100 Meter weiter sind die Bewohner der ersten Reihenhäuser einer Bauträgergesellschaft trotz der langsamen Entwicklung des Areals zufrieden. „Das ist ein ganz anderes Umfeld, hier stimmt alles“, sagt Renate Alles, die seit 38 Jahren in Haselhorst lebt und im Februar das neue Heim bezogen hat. Fünf Häuser am Stolpseeweg sind bereits bewohnt, an vier weiteren verkünden Schilder: „Verkauft“. Am Ufer soll in den nächsten Wochen der Bau der ersten acht Terrassenhäuser beginnen; für eine nördlich des Quartiers geplante „Hafenmarina“ mit „Kapitänshäusern“, die über eigene Bootsstege verfügen, gebe es einen Optionsvertrag mit einem Investor, berichtet die Wasserstadt-Geschäftsführerin. Man setzt jetzt auf Käufer der mittleren bis oberen Gehaltsstufe.

Am anderen Ende der 46 Millionen Mark teuren Wasserstadtbrücke, im Quartier „Havelspitze“, soll demnächst der Bau eines Hochhauses beginnen. Dabei stehen selbst in den begehrtesten Wohnblocks mit Havelblick viele Wohnungen leer. „Hier ist immer noch tote Hose, es ist katastrophal“, sagt Peter Bienk, der seit drei Jahren mit dem „Kiez-Treff bei Heidi und Peter“ das einzige Lokal betreibt. Bisher hat er nur draufgezahlt, musste bereits seine zweite Kneipe in Tempelhof verkaufen. Die Fluktuation der Anwohner ist groß, bei vielen zahlt das Sozialamt die Miete. Die Hausverwaltung lehne eine Senkung der Gewerbemieten kategorisch ab, klagt der Gastwirt.
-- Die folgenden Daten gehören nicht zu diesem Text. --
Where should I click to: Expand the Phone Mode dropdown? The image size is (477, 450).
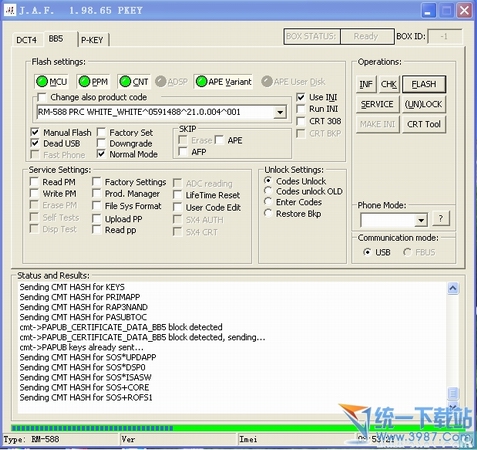(421, 220)
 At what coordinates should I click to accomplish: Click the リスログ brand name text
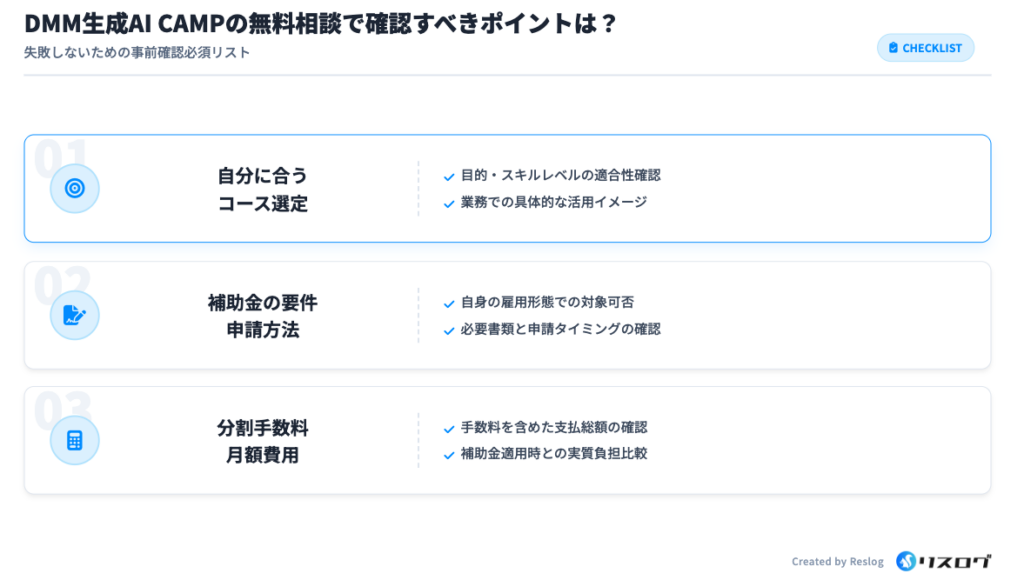(x=956, y=561)
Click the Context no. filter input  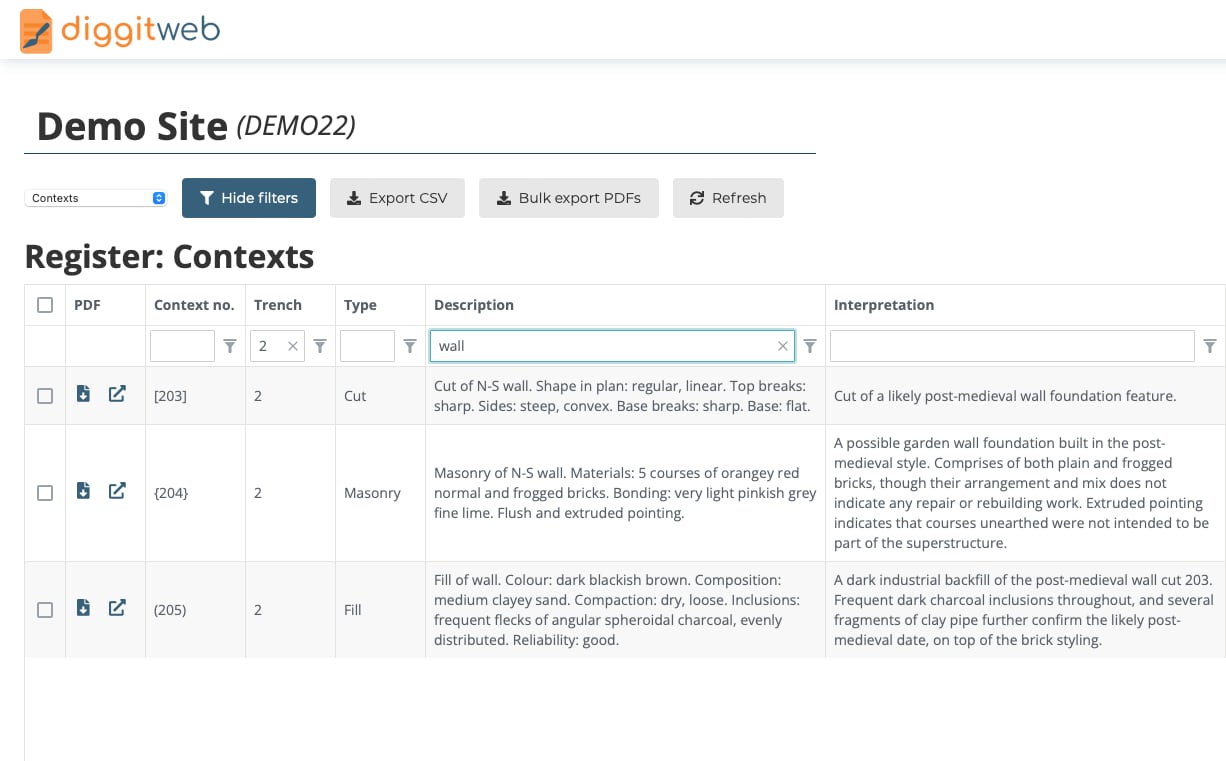(x=182, y=345)
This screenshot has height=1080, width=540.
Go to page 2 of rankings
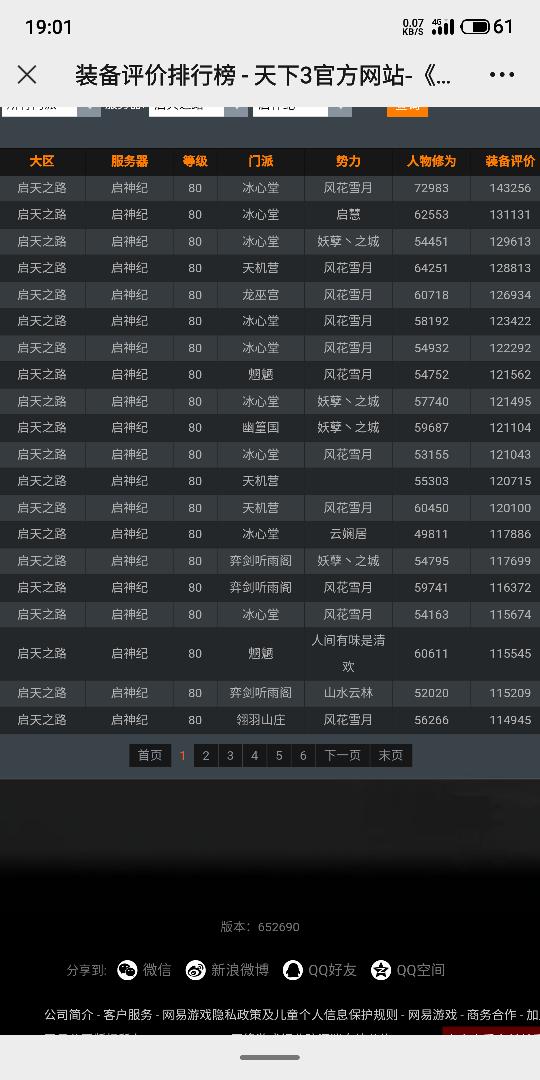[x=205, y=756]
Nach einem vorübergehenden Aufschwung geht es seit 2001 bergab mit der „Havelspitze“, bestätigt auch Elias Rai, der ein Stück weiter den „Imbiss-Grill Wasserstadt“ betreibt. „Haben wir neue Stammgäste, ziehen sie nach drei oder sechs Monaten wieder weg.“ Nach seiner Schätzung steht rund ein Drittel der Wohnungen leer. „Jeder spielt mit dem Gedanken, wieder zu gehen“, schildert er die Situation der Gewerbetreibenden. Mehrere Geschäfte stehen vor der Schließung. Ariane Andres musste mit ihrem Kinderkleidungsgeschäft „Sabberlatz“ bereits im letzten Herbst aufgeben, weil sich die Versprechungen, mit denen die Ladenbesitzer angelockt wurden, nicht erfüllten. Doch der Vermieter beharrt auf dem Vertrag und fordert immer noch Miete von der Mutter einer schwerbehinderten Tochter.

Im einstigen Vorzeigequartier „Pulvermühle“ in Haselhorst schleppt eine junge Mutter mit ihren beiden Kindern prall gefüllte Tüten zur Haustür. Ein- bis zweimal pro Woche fährt sie zum Einkaufen. Wer hier ohne Auto lebt, hat ein Problem, der nächste Supermarkt ist einen guten Kilometer entfernt. Ein Bäcker, ein Zeitungsladen und ein türkisches Lebensmittelgeschäft bilden das gesamte Versorgungsangebot. Fünf Jahre nach dem Einzug der ersten Mieter steht noch immer rund ein Dutzend Läden zwischen Romy-Schneider-Straße und Lilli-Palmer-Promenade leer.

Viele Nachbarn sind schon weggezogen, wegen der hohen Mieten und der viel zu eng gebauten Häuser, von deren Balkonen man „dem Nachbarn auf den Teller“ blickt. Familie Märtin, 1997 als erste Mieter des Quartiers gefeiert, hat bereits zwei Jahre später wieder die Kurve gekratzt. Auch heute noch gibt es Siedlungsbereiche, die man abends besser meidet, berichtet eine Anwohnerin. Auf der Wiese der viel gepriesenen Grünanlage am Havelufer drehen Jugendliche Proberunden mit einem Moped, während einige Damen im Kiez-Treff des Gemeinwesenvereins Haselhorst Gymnastikübungen absolvieren. Hier und in einigen Jugendeinrichtungen ist man bemüht, den Anwohnern wenigstens etwas Abwechslung zu bieten.